Alemanes y rusos, al final de la Guerra Fría, cuando los segundos desocuparon tierras germánicas, acordaron que el monumento debía mantenerse en su lugar. Y allí está, recordando a los alemanes quienes fueron sus vencedores, sus invasores y sus verdugos, pero también trayendo al presente las terribles consecuencias que le trajo al mundo entero el régimen nacionalsocialista.
En 2021, sucedió lo contrario en New York, cuando su ayuntamiento retiró de su sala de sesiones la estatua del prócer Tomás Jefferson. El retiro se produjo en el contexto del movimiento Black Lives Matter (las vidas de los negros importan) debido al brutal asesinato del ciudadano afroamericano George Floyd a manos de un policía local. Jefferson independizó USA pero, al mismo tiempo, fue propietario de más de 600 esclavos, actividad legal y normalizada en el siglo XVIII, cuando se produjo la gesta emancipadora de la potencia del norte.
La estatua, de aprox. dos metros de alto, no fue desechada, sino “trasladada a la Sociedad Histórica de Nueva York, que ha aceptado el préstamo, con el fin de «proteger el trabajo artístico y proporcionar las oportunidades de exhibirla en un contexto educativo e histórico»”**. Otros monumentos no corrieron con la misma suerte. Un caso emblemático es el del rey Leopoldo II de Bélgica, quien lideró la colonización de El Congo con la que se llevó la vida y libertad de millones de congoleses. Leopoldo II no actuó en el vacío, sino en un periodo histórico denominado neocolonialismo en el que las emergentes potencias industriales europeas convirtieron toda el África y parte del Asia en sus colonias políticas, administrativas y económicas. Entonces se produjeron toda clase de execrables abusos en contra de la población local.
Los últimos años, decenas de monumentos y cuadros que representan al controversial rey han sido destruidos o vandalizados, los que han podido salvarse han sido transferidos al Museo Real de África Central.

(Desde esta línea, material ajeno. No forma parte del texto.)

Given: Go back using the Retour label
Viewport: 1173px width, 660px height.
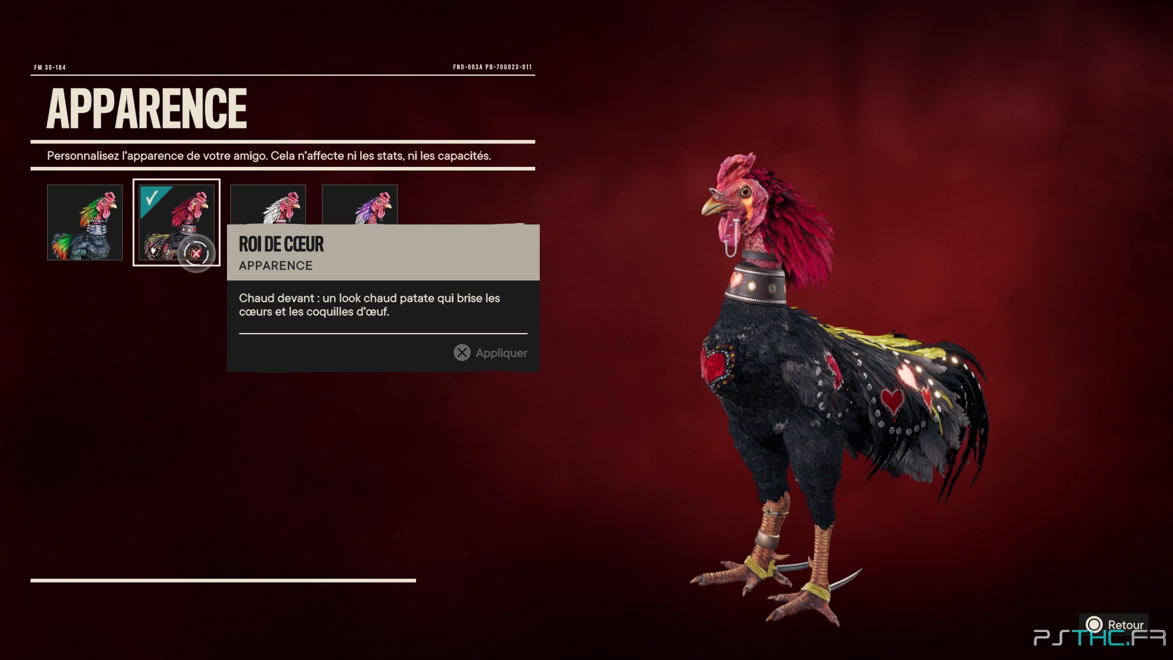Looking at the screenshot, I should [1126, 625].

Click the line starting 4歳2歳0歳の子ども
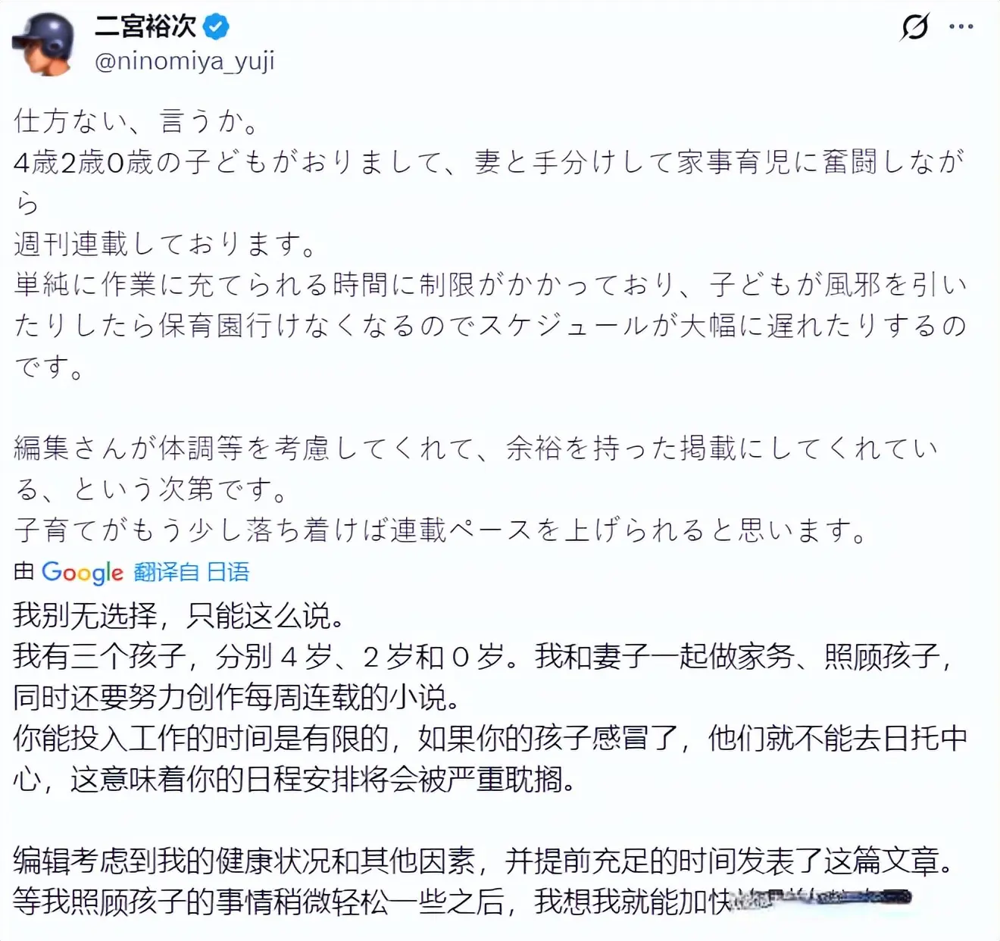(489, 162)
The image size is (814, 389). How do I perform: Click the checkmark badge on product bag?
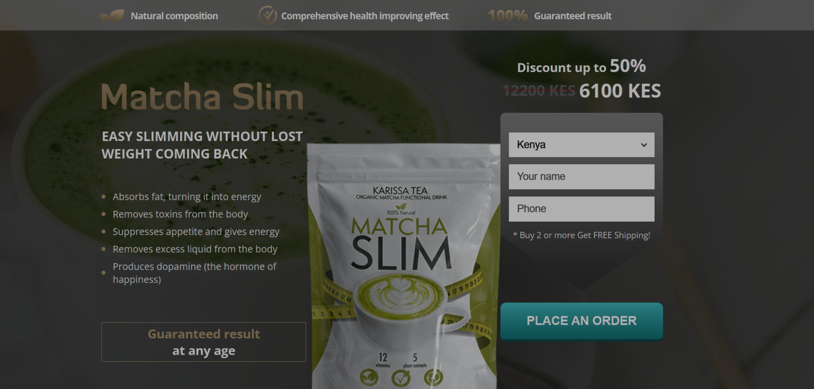point(401,377)
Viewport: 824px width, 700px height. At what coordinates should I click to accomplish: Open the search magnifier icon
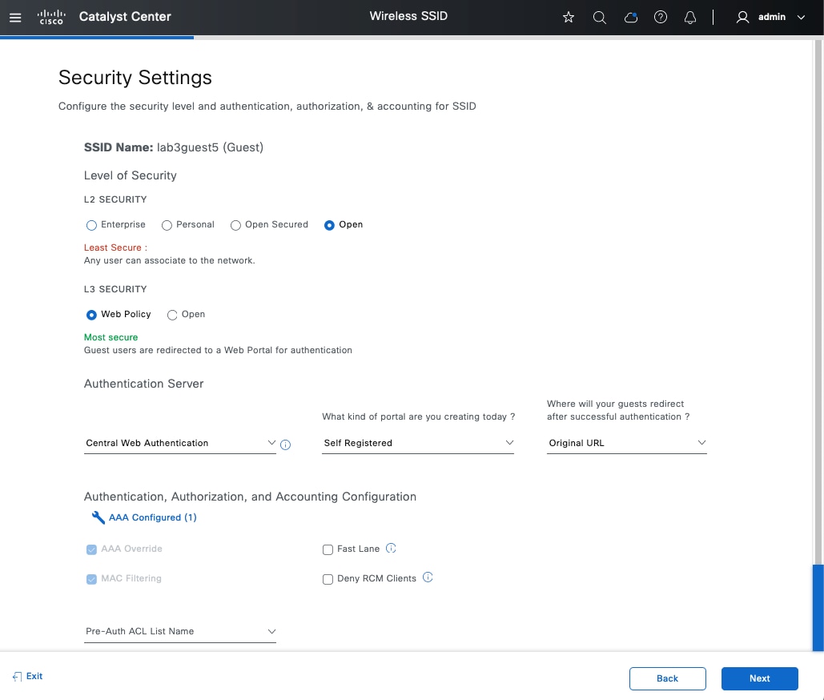click(599, 17)
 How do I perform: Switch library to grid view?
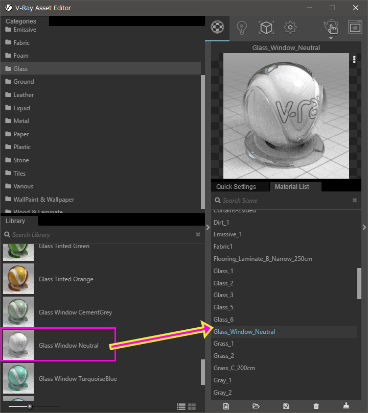point(192,407)
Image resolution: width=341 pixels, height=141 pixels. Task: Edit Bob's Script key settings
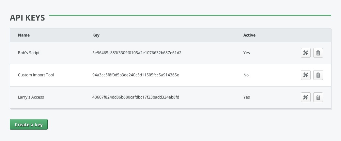(305, 53)
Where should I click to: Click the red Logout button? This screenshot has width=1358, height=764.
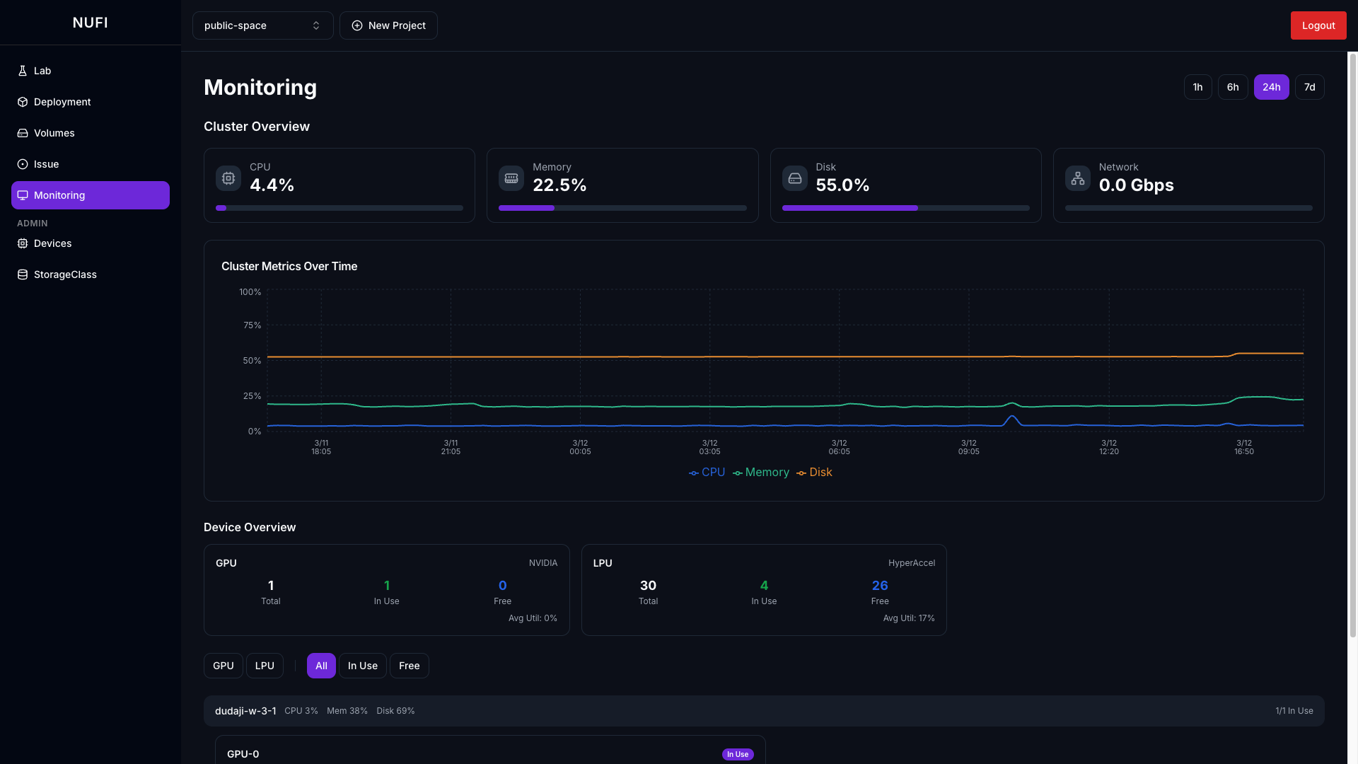coord(1318,25)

Su director, Guido Gryseels, espera que su museo no se convierta en un cementerio de obras de arte alusivas al viejo y colonialista monarca.

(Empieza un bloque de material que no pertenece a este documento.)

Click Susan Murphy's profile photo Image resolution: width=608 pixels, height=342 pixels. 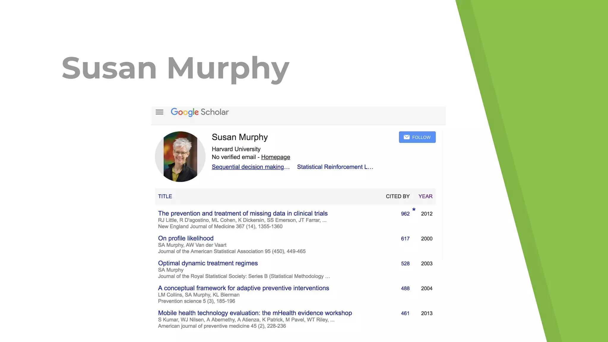pyautogui.click(x=180, y=157)
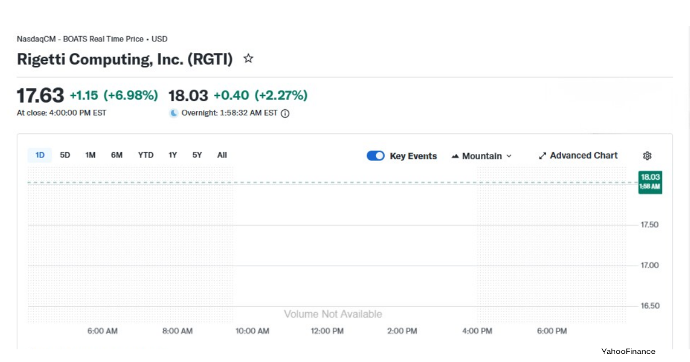Click the 18.03 price marker on chart

[x=649, y=182]
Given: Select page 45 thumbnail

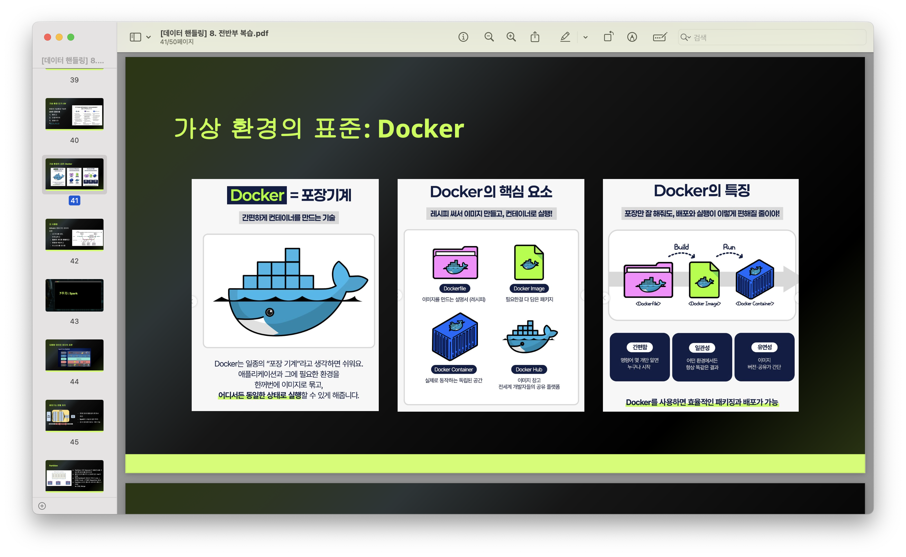Looking at the screenshot, I should [74, 415].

Un monumento, busto, estatua, pintura o escultura con contenido histórico no deben comprenderse necesariamente como un reconocimiento o condecoración al evento o personaje que evocan. Nuestra lógica debe ser que la interpretación presente del pasado es siempre cambiante. Además de constituir obras de arte -y el arte debe ser preservado- estos lugares nos recuerdan lo sucedido, con lo que tiene de bueno y de malo, mientras que paradigmas y significados van cambiando. Pero al pasado no lo podemos destruir, por más que queramos. Así por ejemplo, Auschwitz, el espeluznante campo de exterminio nazi se preserva porque tiene un mensaje que darle al presente, acerca de lo que no debe suceder nunca más, y así en cada caso.
Los contenidos de las placas conmemorativas que explican una obra de arte o monumento, estatua, etc., sí que pueden cambiar, pueden contener disclaimers, el presente tiene todo el derecho de resignificar un lugar de la memoria conforme a los valores vigentes. Eventualmente se le puede cambiar de lugar, como la estatua de Jefferson, si ocupa uno socialmente muy discutido. Pero de lo que se trata es de explicar, compartir, resignificar, hacer docencia con el pasado. Al pasado no se puede destruir, hacerlo es a la sociedad lo que la amnesia a la memoria humana.
Recordemos a los pobladores del tórrido Macondo, en Cien Años de Soledad de Gabriel García Márquez, absolutamente desorientados, inconscientes de sus propios nombres pues olvidaron quienes eran y de dónde provenían. El presente fue concebido por el pasado ¿se les puede separar?